§ TAREFA CURTA A:
Redigite o trecho do texto sobre a Folia de Reis desde "Folia de Reis (King´s" até "tentar dizer porquê.", inclusive.

§ TEXTO FORNECIDO:

⟨

Folia de Reis: festa raiz

 Folia de Reis (King´s Frolic): a root party

 Pierre Sanchis
Universidade Federal de Minas Gerais
Brasil

Mahfoud, M. (2003). Folia de Reis: festa raiz: psicologia e experiência religiosa na estação ecológica Juréia-Itatins. São Paulo: Companhia ilimitada; Campinas: Centro de Memória / Unicamp.

É uma alegria participar do lançamento deste trabalho (1). Um trabalho belo (ousaria falar em “obra de arte”) – e original... Esta qualidade é que os autores dos Prefácios e a Apresentadora destacam (2). E também o fizeram os membros da banca que presidiu a defesa de tese. Pode-se confiar nestas exigentes opiniões... que qualquer leitor – como eu o fiz – confirmará. Um filão inovador na abordagem de um universo simbólico concreto. Quero primeiro tentar dizer porquê.

⟩

§ LINHAS DE ENTRADA:
⟨

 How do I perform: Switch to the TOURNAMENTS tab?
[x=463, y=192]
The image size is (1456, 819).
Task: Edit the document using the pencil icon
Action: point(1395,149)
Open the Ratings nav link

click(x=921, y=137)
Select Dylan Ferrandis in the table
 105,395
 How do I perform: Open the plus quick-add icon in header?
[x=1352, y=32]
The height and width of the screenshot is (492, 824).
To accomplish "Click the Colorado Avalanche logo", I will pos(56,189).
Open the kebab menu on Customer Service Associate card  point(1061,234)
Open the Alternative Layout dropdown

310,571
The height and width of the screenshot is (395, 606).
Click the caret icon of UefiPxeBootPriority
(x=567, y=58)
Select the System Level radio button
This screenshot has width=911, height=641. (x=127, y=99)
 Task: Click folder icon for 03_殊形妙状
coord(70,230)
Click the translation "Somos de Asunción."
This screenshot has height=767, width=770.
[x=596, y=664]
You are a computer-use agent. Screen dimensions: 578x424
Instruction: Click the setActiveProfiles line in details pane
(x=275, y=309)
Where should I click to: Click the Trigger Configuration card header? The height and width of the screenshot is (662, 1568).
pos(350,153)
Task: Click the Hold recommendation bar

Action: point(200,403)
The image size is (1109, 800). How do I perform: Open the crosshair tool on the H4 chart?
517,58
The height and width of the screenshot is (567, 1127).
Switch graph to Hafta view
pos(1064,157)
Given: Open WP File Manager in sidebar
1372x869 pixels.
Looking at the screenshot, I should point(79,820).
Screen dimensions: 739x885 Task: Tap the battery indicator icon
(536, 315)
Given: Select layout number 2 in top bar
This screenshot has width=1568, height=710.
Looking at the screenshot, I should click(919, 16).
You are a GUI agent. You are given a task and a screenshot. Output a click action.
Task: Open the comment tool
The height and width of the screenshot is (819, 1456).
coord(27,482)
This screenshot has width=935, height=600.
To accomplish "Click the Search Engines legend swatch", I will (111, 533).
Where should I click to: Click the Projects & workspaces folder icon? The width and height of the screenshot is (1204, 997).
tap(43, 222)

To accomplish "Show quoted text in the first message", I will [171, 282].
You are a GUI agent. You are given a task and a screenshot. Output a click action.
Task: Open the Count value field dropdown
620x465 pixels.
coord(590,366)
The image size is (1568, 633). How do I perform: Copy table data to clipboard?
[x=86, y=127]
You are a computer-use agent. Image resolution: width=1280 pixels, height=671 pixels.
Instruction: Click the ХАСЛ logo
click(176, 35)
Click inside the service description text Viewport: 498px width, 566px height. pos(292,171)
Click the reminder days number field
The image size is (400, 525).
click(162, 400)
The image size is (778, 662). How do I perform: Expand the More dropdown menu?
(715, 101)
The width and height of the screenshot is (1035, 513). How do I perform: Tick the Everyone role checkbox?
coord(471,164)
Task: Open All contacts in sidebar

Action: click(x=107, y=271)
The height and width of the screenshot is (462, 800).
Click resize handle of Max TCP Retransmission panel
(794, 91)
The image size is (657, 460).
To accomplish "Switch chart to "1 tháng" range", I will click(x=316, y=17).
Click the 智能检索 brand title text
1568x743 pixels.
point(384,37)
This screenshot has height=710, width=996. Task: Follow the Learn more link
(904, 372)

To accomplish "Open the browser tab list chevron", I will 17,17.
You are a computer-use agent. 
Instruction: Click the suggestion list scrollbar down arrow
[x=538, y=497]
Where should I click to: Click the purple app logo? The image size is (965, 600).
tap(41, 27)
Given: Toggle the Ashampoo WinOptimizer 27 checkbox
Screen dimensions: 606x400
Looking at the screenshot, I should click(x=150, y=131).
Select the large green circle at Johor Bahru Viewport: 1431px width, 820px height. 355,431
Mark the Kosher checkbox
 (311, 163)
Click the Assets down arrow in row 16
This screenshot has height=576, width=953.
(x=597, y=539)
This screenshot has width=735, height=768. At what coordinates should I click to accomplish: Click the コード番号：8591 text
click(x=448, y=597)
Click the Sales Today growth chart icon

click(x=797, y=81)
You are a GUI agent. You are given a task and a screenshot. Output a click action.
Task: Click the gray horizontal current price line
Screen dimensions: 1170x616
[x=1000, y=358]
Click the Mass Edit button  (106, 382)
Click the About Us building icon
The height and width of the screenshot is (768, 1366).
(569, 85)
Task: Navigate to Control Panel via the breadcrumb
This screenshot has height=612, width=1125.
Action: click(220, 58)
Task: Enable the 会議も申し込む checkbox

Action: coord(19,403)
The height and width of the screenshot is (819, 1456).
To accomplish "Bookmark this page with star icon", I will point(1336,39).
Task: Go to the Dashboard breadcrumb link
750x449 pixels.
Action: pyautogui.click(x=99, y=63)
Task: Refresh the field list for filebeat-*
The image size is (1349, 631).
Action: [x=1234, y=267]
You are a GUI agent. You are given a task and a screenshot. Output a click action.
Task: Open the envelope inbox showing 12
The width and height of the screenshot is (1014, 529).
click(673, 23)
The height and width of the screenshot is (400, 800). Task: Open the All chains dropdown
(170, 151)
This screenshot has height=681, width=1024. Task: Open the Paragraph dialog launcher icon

⟩

§ TAREFA CURTA B:
Por favor, reescreva as linhas de entrada acima desde a linha com "Task: Navigate to" até a última delas, inclusive, substituindo "screenshot" por "image" e deixando todo o resto igual.

§ RESPOSTA DA TAREFA A:
Folia de Reis (King´s Frolic): a root party

 Pierre Sanchis
Universidade Federal de Minas Gerais
Brasil

Mahfoud, M. (2003). Folia de Reis: festa raiz: psicologia e experiência religiosa na estação ecológica Juréia-Itatins. São Paulo: Companhia ilimitada; Campinas: Centro de Memória / Unicamp.

É uma alegria participar do lançamento deste trabalho (1). Um trabalho belo (ousaria falar em “obra de arte”) – e original... Esta qualidade é que os autores dos Prefácios e a Apresentadora destacam (2). E também o fizeram os membros da banca que presidiu a defesa de tese. Pode-se confiar nestas exigentes opiniões... que qualquer leitor – como eu o fiz – confirmará. Um filão inovador na abordagem de um universo simbólico concreto. Quero primeiro tentar dizer porquê.

§ RESPOSTA DA TAREFA B:
Task: Navigate to Control Panel via the breadcrumb
This image has height=612, width=1125.
Action: click(220, 58)
Task: Enable the 会議も申し込む checkbox

Action: coord(19,403)
The height and width of the image is (819, 1456).
To accomplish "Bookmark this page with star icon", I will point(1336,39).
Task: Go to the Dashboard breadcrumb link
750x449 pixels.
Action: pyautogui.click(x=99, y=63)
Task: Refresh the field list for filebeat-*
The image size is (1349, 631).
Action: [x=1234, y=267]
You are a GUI agent. You are given a task and a image. Output a click action.
Task: Open the envelope inbox showing 12
The width and height of the image is (1014, 529).
click(673, 23)
The height and width of the image is (400, 800). Task: Open the All chains dropdown
(170, 151)
This image has height=681, width=1024. Task: Open the Paragraph dialog launcher icon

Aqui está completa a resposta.